Especialistas em gestão pública apontam que a falta de execução orçamentária compromete ações como:
• Obras de contenção de encostas
• Drenagem urbana
• Monitoramento de áreas críticas
• Sistemas de alerta precoce
• Capacitação de defesas civis municipais
Sem a liberação efetiva dos recursos, estados e municípios ficam sobrecarregados e dependentes de ações emergenciais, geralmente mais caras e menos eficientes.
Tragédia na Zona da Mata mineira
Enquanto os números da execução orçamentária geram debate em Brasília, Minas Gerais enfrenta uma das piores tragédias recentes provocadas pelas chuvas.

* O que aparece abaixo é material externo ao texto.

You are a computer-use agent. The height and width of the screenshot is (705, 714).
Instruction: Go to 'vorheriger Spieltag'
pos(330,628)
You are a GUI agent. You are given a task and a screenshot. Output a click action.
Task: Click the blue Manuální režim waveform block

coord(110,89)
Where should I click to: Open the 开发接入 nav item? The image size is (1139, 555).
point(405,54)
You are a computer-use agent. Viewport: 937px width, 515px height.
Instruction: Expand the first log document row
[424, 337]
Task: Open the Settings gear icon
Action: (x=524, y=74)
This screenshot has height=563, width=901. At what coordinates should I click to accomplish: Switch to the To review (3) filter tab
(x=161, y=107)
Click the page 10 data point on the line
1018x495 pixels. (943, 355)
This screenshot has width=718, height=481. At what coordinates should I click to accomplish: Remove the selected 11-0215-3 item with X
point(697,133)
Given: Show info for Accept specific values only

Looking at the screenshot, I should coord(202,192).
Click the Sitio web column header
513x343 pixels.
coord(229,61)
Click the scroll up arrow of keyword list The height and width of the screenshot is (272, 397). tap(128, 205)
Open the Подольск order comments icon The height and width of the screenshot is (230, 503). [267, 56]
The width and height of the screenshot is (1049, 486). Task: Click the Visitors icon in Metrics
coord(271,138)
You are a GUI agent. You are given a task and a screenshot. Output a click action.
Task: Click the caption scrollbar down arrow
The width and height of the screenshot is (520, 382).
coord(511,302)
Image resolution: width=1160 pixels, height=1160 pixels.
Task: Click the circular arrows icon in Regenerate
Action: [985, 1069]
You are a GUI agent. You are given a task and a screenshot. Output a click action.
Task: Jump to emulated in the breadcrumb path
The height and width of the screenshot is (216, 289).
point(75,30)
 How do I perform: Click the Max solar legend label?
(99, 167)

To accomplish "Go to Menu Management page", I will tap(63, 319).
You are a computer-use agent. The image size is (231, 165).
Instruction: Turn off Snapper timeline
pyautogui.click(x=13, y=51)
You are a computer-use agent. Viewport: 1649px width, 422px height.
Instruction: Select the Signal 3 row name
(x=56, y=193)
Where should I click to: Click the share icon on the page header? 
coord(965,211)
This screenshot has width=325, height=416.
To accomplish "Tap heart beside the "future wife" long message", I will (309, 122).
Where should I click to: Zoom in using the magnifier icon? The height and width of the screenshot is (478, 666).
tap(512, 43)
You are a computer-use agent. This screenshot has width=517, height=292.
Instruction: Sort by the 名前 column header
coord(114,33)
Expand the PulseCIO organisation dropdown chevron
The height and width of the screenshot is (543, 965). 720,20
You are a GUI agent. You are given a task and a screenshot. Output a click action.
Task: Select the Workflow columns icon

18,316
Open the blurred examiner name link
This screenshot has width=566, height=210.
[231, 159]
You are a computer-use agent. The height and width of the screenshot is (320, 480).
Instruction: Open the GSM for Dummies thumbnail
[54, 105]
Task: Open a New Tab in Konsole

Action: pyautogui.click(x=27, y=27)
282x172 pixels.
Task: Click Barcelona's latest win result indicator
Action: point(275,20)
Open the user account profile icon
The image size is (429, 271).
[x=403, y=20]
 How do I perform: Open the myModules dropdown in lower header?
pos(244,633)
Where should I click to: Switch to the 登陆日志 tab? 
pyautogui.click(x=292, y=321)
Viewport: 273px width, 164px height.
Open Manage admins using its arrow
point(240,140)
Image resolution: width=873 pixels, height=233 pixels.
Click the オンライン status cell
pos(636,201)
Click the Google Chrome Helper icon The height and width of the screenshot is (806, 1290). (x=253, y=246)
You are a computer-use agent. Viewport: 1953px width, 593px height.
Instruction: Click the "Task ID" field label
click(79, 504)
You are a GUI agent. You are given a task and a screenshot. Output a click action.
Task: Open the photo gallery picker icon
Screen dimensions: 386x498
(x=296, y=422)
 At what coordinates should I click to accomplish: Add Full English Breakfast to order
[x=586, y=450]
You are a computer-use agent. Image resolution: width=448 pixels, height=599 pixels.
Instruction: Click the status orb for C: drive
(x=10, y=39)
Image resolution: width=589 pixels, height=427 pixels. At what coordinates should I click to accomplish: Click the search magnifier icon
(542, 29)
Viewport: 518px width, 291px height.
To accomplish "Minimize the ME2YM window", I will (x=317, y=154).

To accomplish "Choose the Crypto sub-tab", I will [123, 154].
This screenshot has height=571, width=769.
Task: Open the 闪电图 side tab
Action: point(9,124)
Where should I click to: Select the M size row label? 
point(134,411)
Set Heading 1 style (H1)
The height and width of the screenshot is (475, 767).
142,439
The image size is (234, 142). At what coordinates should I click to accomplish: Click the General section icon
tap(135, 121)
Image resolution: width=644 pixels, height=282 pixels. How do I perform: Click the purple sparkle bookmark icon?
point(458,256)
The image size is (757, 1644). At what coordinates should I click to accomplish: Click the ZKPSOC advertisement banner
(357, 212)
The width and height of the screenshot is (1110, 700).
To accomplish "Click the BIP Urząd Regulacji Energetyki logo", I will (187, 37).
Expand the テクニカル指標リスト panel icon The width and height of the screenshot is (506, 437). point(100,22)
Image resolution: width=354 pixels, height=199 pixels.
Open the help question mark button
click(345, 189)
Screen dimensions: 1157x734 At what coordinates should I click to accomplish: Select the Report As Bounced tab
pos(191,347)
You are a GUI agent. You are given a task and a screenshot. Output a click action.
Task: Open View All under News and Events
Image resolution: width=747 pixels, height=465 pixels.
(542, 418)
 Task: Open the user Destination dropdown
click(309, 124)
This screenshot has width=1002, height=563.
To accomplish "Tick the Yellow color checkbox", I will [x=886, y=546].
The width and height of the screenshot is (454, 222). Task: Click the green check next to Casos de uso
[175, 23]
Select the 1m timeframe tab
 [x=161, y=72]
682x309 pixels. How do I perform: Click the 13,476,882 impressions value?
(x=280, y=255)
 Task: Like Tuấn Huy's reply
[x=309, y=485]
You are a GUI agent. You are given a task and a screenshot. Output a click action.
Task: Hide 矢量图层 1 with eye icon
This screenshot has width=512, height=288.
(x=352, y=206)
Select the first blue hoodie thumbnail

Na região da Zona da Mata, especialmente nas cidades de Juiz de Fora e Ubá, as precipitações intensas provocaram enchentes, deslizamentos e destruição de infraestrutura urbana.
O número de mortos já chega a dezenas, com ao menos 21 pessoas desaparecidas, segundo autoridades locais. As buscas seguem em pelo menos oito áreas mapeadas como críticas nos dois municípios.
Em Juiz de Fora:
• Cerca de 3 mil pessoas estão desabrigadas
• Outras 400 estão desalojadas
• Bairros inteiros ficaram isolados após o transbordamento de rios
Em Ubá:
• 26 pessoas estão desabrigadas
• 178 desalojadas
• Vias foram interditadas e o acesso a comunidades permanece restrito
Equipes de resgate enfrentam dificuldades devido ao acúmulo de lama, entulho e risco de novos deslizamentos. As chuvas ocorreram após semanas de precipitação acima da média, o que aumentou a saturação do solo e o risco geológico.
Falta de prevenção ou falha de gestão?
A tragédia reacende um debate recorrente no país: o Brasil investe bilhões em resposta emergencial, mas pouco executa em prevenção.
O orçamento autorizado existe. O dinheiro foi reservado. Porém, sem pagamento efetivo, obras estruturais não avançam, projetos não saem do papel e municípios continuam vulneráveis.
Prefeituras afetadas decretaram situação de calamidade pública e aguardam apoio federal. Enquanto isso, o monitoramento do nível dos rios continua, diante da previsão de novas instabilidades climáticas.
Para críticos do governo, os números revelam desorganização administrativa e falta de prioridade na aplicação dos recursos, justamente em um setor que exige planejamento antecipado e ação contínua — não apenas reação após a tragédia instalada.
A conta chega na ponta
Quem paga o preço da lentidão orçamentária são as famílias que perdem casas, comércios e, em muitos casos, entes queridos.
A pergunta que se impõe é direta: se o dinheiro estava previsto, por que não foi aplicado antes das chuvas?
Com a temporada ainda longe do fim, cresce a pressão para que o governo acelere a execução dos recursos e apresente um plano claro de prevenção, sob risco de que novas tragédias se repitam nos próximos meses.